3. The method of individually optimizing drug therapy to a patient of claim 1 wherein said step of analyzing said sample producing an analysis comprises analyzing said sample by analyzing said sample with sensitive fluorimeters producing a fluorimeters analysis.

4. The method of individually optimizing drug therapy to a patient of claim 1 wherein said step of analyzing said sample producing an analysis comprises analyzing said sample by accelerator mass spectrometry producing an accelerator mass spectrometry analysis, and wherein said step of using said analysis for developing a model for the patient comprises using said accelerator mass spectrometry analysis for developing a model for the patient.

5. The method of individually optimizing drug therapy to a patient of claim 1 wherein said step of developing a model for the patient comprises developing a pharmacokinetic model for the patient.

6. The method of individually optimizing drug therapy to a patient of claim 5 including using said pharmacokinetic model to select an optimal drug dose, type and dosing interval for the patient.

7. The method of individually optimizing drug therapy to a patient of claim 5 including collecting an additional sample from the patient to continuously monitor the status of the therapy and detect any changes in the metabolic and kinetic profile to signify development of resistance to the drug.

8. The method of individually optimizing drug therapy to a patient of claim 1 wherein said step of developing a model for the patient comprises developing a metabolites model for the patient.

------------------------------------------------

Work to complete:
A. In the drug therapy claims, edit everything from "5. The method" down to "pharmacokinetic model for the patient.", swapping "pharmacokinetic" for "physiological".
B. Please condense the paragraph of the drug therapy claims that begins "7. The method" into one shorter sentence, keeping its main facts.
The data after this point comes from a separate source.

Given entries:
------------------------------------------------

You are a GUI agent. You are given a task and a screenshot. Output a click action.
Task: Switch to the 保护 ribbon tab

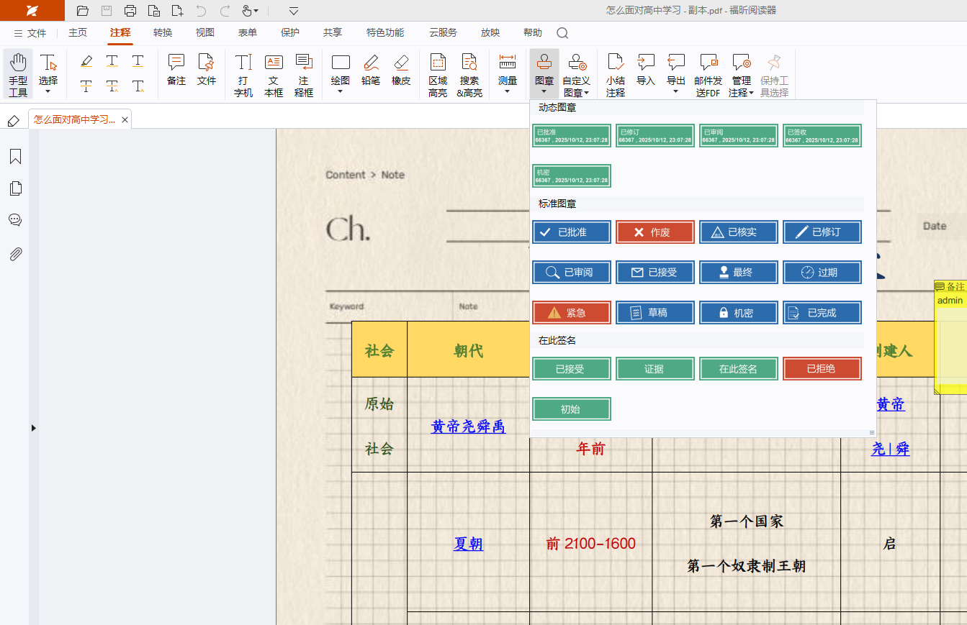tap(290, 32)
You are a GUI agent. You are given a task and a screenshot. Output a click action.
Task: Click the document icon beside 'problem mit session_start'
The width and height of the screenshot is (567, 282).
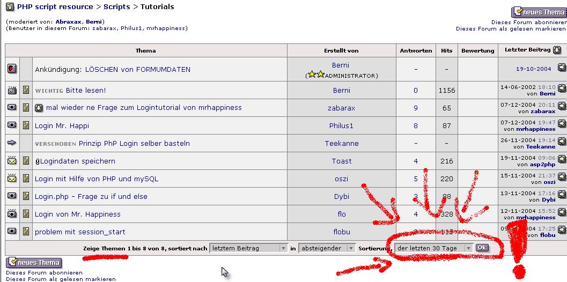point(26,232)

------------------------------------------------

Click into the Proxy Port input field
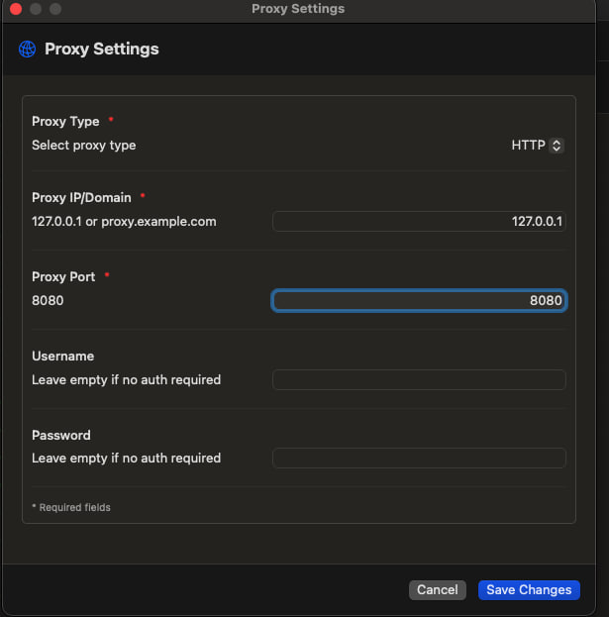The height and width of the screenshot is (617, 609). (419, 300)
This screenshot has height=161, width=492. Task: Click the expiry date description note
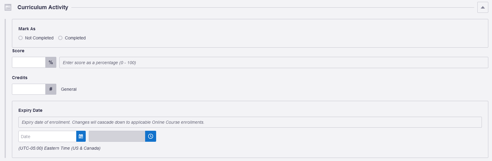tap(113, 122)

------------------------------------------------

Written responses:
A.
5. The method of individually optimizing drug therapy to a patient of claim 1 wherein said step of developing a model for the patient comprises developing a physiological model for the patient.

B. Claim 7, building on claim 5, adds collecting another sample from the patient to keep monitoring the therapy and to detect changes in the metabolic and kinetic profile that signal the development of drug resistance.